The sternum consists of three fused bones: the manubrium, body, and xiphoid process. The manubrium is the broader superior portion where the first rib pair attaches. The body is the elongated central section articulating with ribs 3–7. The xiphoid process is the inferior cartilaginous tip that gradually ossifies with age after forty.
Q2: Where does the sternum attach to the rib cage?
The sternum connects to the thoracic cage through multiple articulation points. The manubrium attaches to the first two rib pairs at the clavicular notch and sternal angle. The body articulates with costal cartilages of ribs 2–7 along its notched sides. The xiphoid process fuses with the body at the xiphisternal joint, located at the ninth thoracic vertebrae level.
Q3: What is the sternal angle and why is it anatomically important?
The sternal angle is the slightly bent junction where the manubrium and body meet. The second rib attaches at this landmark. Since the first rib is hidden behind the clavicle, the sternal angle and second rib serve as essential palpable landmarks for identifying and counting the lower ribs during physical examination.
Q4: What protective functions does the sternum provide?
The sternum protects vital thoracic organs including the heart and lungs as part of the thoracic cage structure. It forms the anterior midline of the thoracic wall and connects to muscles including the diaphragm and rectus abdominis. The heart lies directly below the xiphisternal joint, making proper sternum anatomy critical during medical procedures like CPR.

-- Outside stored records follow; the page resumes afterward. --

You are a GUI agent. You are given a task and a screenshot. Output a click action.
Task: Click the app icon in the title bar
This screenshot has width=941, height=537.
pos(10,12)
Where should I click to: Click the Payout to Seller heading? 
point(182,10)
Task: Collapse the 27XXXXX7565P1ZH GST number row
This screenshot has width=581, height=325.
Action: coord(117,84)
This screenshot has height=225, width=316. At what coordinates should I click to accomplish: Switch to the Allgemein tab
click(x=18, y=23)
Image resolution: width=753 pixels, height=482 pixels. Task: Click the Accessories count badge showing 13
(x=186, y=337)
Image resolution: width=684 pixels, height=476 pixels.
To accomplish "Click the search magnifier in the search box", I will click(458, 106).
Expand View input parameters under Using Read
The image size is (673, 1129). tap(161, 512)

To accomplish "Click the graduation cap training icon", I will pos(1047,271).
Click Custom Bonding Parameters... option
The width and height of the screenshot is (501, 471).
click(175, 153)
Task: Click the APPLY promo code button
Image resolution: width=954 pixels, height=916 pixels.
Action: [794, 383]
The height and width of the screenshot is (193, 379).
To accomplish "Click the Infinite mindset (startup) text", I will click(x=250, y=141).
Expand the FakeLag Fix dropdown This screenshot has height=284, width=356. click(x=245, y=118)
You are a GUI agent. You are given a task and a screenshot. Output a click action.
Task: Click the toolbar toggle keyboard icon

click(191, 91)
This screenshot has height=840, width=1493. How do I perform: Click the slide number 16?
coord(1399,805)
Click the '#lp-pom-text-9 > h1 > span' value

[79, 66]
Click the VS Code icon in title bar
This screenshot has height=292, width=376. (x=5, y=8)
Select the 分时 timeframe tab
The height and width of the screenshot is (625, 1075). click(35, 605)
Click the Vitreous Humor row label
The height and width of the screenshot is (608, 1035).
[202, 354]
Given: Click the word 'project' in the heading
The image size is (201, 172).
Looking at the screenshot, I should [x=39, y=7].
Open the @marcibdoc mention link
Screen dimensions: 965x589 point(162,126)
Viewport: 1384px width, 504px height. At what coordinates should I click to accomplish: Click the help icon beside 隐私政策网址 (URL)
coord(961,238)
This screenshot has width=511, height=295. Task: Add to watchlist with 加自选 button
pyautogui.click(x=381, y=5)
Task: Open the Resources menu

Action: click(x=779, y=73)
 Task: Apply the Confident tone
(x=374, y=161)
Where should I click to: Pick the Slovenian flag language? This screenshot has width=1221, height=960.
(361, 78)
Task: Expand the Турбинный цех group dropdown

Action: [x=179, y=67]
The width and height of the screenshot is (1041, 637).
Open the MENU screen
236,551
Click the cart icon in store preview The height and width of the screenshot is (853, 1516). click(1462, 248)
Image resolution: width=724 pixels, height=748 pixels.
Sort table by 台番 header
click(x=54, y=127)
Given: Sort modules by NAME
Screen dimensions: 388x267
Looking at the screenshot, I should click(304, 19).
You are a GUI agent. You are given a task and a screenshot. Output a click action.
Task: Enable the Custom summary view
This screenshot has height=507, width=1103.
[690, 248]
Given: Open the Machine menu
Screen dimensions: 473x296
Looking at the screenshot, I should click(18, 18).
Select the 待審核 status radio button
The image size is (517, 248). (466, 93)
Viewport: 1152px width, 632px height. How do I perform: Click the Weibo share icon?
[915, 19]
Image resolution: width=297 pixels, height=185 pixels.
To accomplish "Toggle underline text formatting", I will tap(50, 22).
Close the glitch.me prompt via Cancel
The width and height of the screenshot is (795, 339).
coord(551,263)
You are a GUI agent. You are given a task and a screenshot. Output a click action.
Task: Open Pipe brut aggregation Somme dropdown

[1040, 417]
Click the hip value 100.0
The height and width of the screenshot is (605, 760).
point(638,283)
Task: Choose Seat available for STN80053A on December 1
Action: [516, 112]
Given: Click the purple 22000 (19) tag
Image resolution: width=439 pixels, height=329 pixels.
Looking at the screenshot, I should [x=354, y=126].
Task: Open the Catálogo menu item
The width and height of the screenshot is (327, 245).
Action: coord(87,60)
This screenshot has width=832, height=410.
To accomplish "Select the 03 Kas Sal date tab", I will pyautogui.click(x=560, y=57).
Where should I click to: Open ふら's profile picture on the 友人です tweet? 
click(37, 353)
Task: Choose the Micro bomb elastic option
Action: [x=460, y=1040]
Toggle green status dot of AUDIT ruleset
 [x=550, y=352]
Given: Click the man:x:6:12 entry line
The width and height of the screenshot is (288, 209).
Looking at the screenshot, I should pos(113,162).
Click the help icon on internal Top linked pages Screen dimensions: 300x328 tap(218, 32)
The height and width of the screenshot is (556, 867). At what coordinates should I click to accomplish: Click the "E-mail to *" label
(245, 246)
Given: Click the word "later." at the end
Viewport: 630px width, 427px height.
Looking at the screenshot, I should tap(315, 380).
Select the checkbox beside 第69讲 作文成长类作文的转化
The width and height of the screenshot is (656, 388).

Q5: Why is xiphoid process fracture dangerous during CPR?
During cardiopulmonary resuscitation, hands are placed mid-sternum to avoid fracturing the xiphoid process. If broken, the xiphoid process can be thrust into the heart or liver, causing severe internal bleeding. Proper hand placement prevents this injury while allowing effective chest compression to circulate blood during cardiac emergencies.
Q6: How does the xiphoid process change with age?
The xiphoid process is primarily cartilaginous early in life, making it flexible and vulnerable to injury. Gradually with age, it undergoes ossification, becoming bone. This process is typically complete after age forty, transforming the xiphoid process from a soft cartilaginous structure into a rigid bony landmark.
Q7: What anatomical landmarks help identify the sternum during physical examination?
The jugular notch is a shallow U-shaped depression at the top of the manubrium, easily felt at the anterior base of the neck between the medial clavicle ends. The clavicular notches are shallow depressions on the manubrium's superior-lateral margins marking the sternoclavicular joints. These landmarks allow clinicians to locate and palpate the sternum accurately during examination.